E che dire delle 64 scatole a guanti in cui veniva assemblato il combustibile nucleare e tutte contaminate tanto che negli ultimi 2 anni 9 operatori hanno inalato plutonio?
E del fatto che la Casaccia è anche il più grande deposito di rifiuti radioattivi d’Italia con circa 7 mila metri cubi chiusi in depositi arrugginiti ormai al limite della capienza?

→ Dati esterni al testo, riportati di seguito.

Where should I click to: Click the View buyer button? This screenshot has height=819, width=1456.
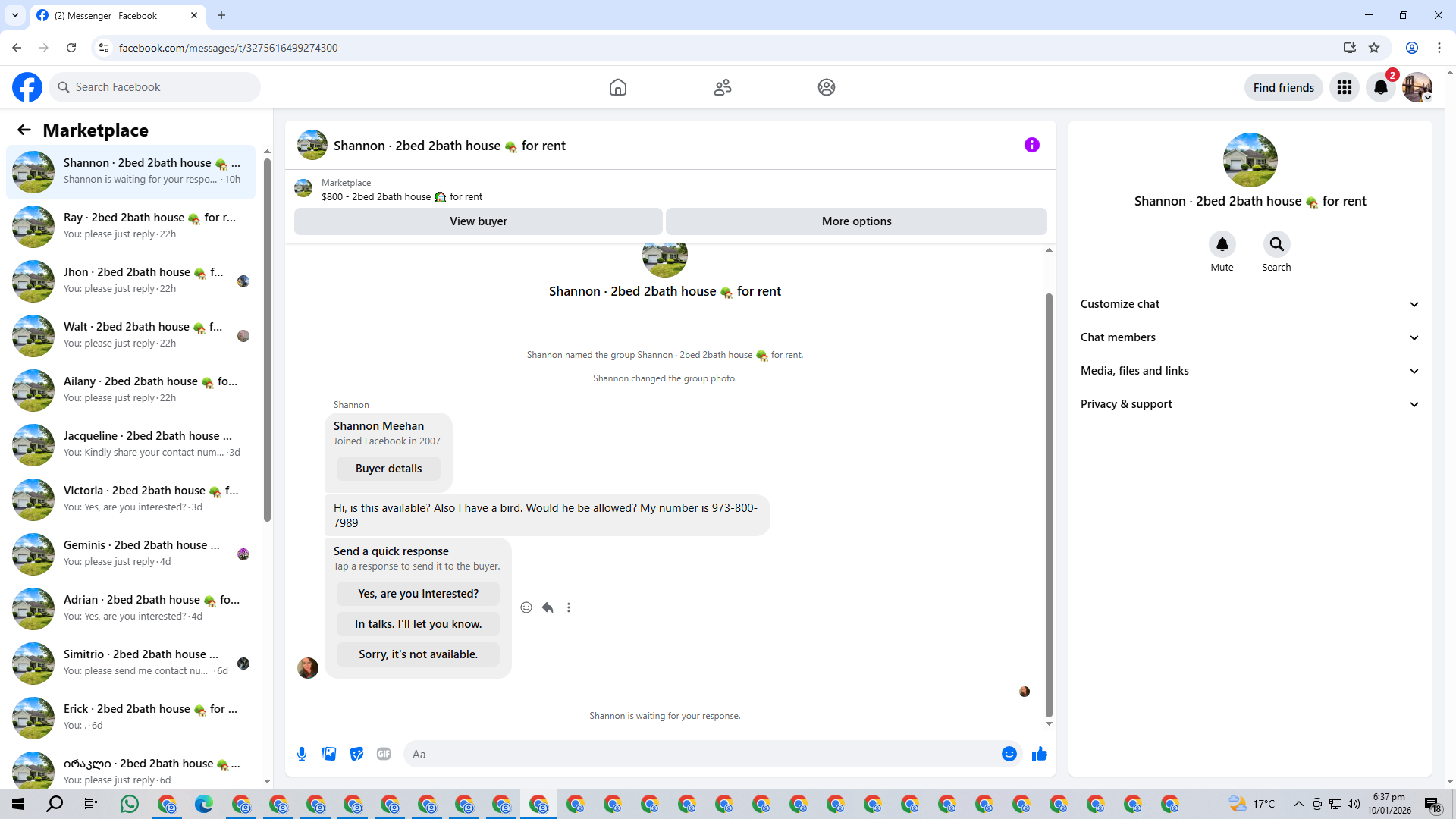click(478, 221)
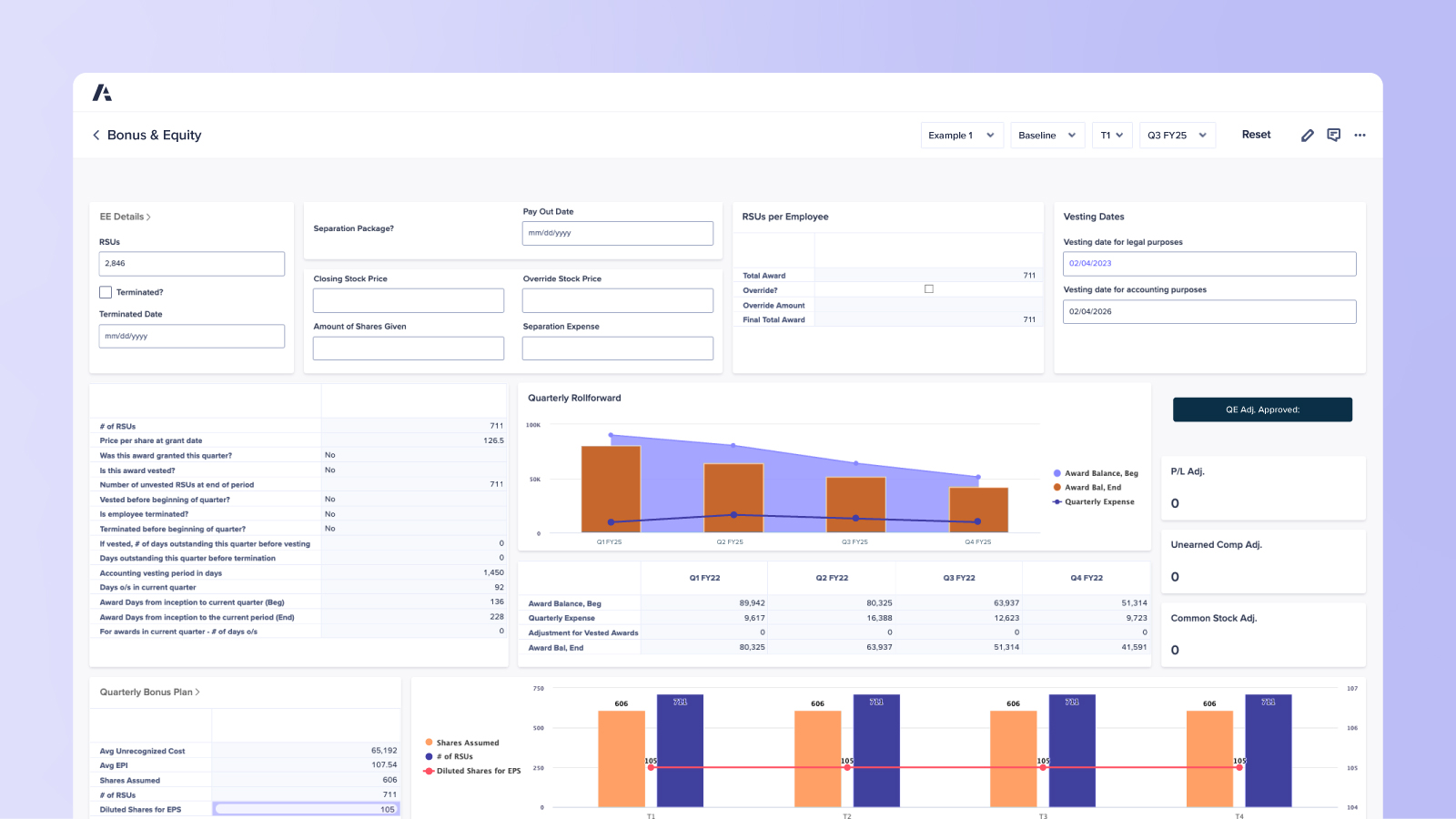Open the Baseline scenario dropdown
The image size is (1456, 819).
coord(1046,135)
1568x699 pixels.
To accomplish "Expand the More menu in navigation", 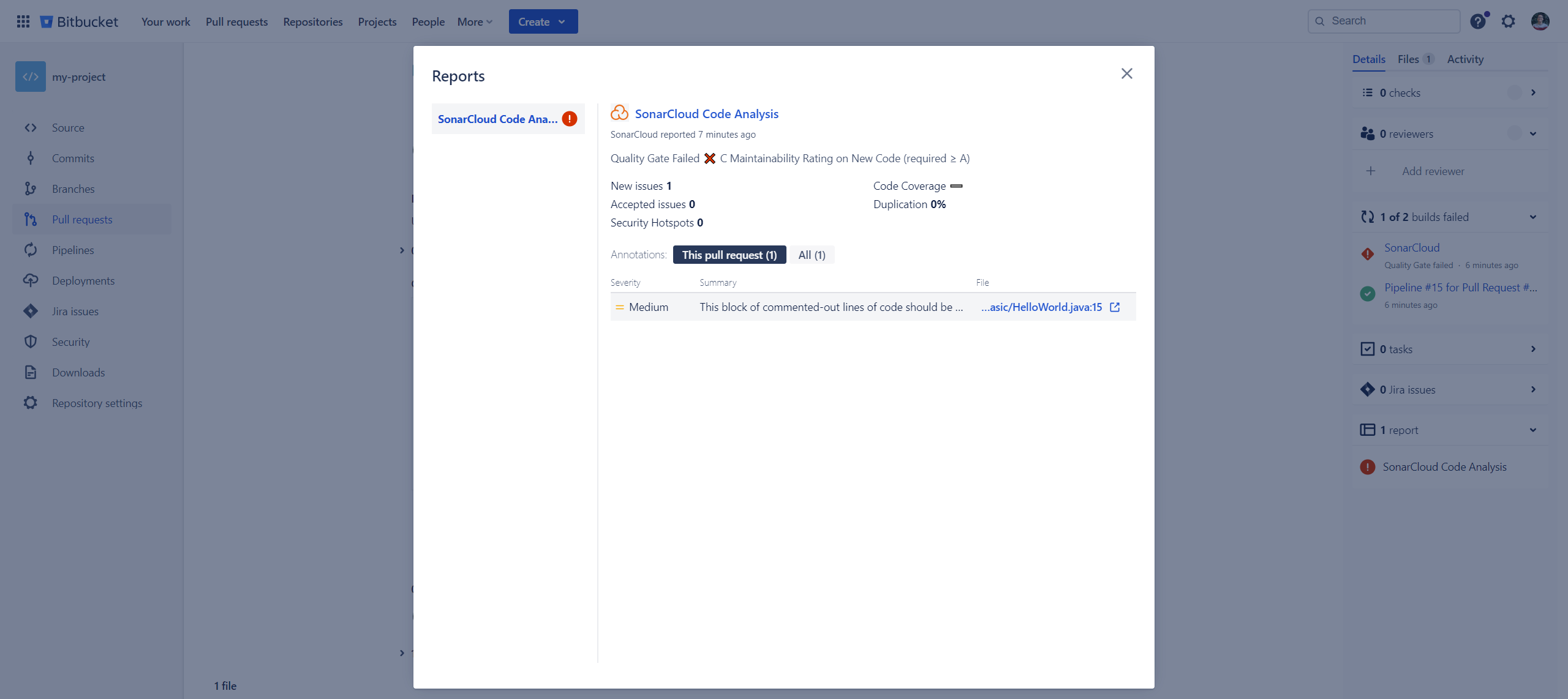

Storie di vera follia  che si ripetono a Garigliano, nella campagna di Caserta, zona ad alta pericolosità sismica nella quale ha sede una centrale spenta dal ’78; a Borgo Sabotino, dove vi è il problema della grafite radioattiva impossibile da spostare se prima non si localizza un sito appropriato o sugli argini della Dora Baltea che ospitano il centro nucleare di Avogadro di Saluggia, in un sito che ha subito già tre allagamenti in 15 anni. L'ultimo nel 2000, annota Ranucci mentre scorrono le immagini, “da allora è stato tirato su questo muro in cemento. Da più di 20 anni, circa 100 persone sorvegliano 1635 metri cubi di scorie radioattive e siccome non sapevano dove seppellirle le hanno interrate sotto questa collinetta”. E questo nonostante dal '75 l'Ente di Controllo sul nucleare vieti di stoccare rifiuti liquidi. La Sogin, nel frattempo, ha avuto altro da fare: “La piscina, vecchia di 40 anni che contiene le barre di uranio, ha perso liquido radioattivo che è colato nel terreno in profondità minacciando la falda”.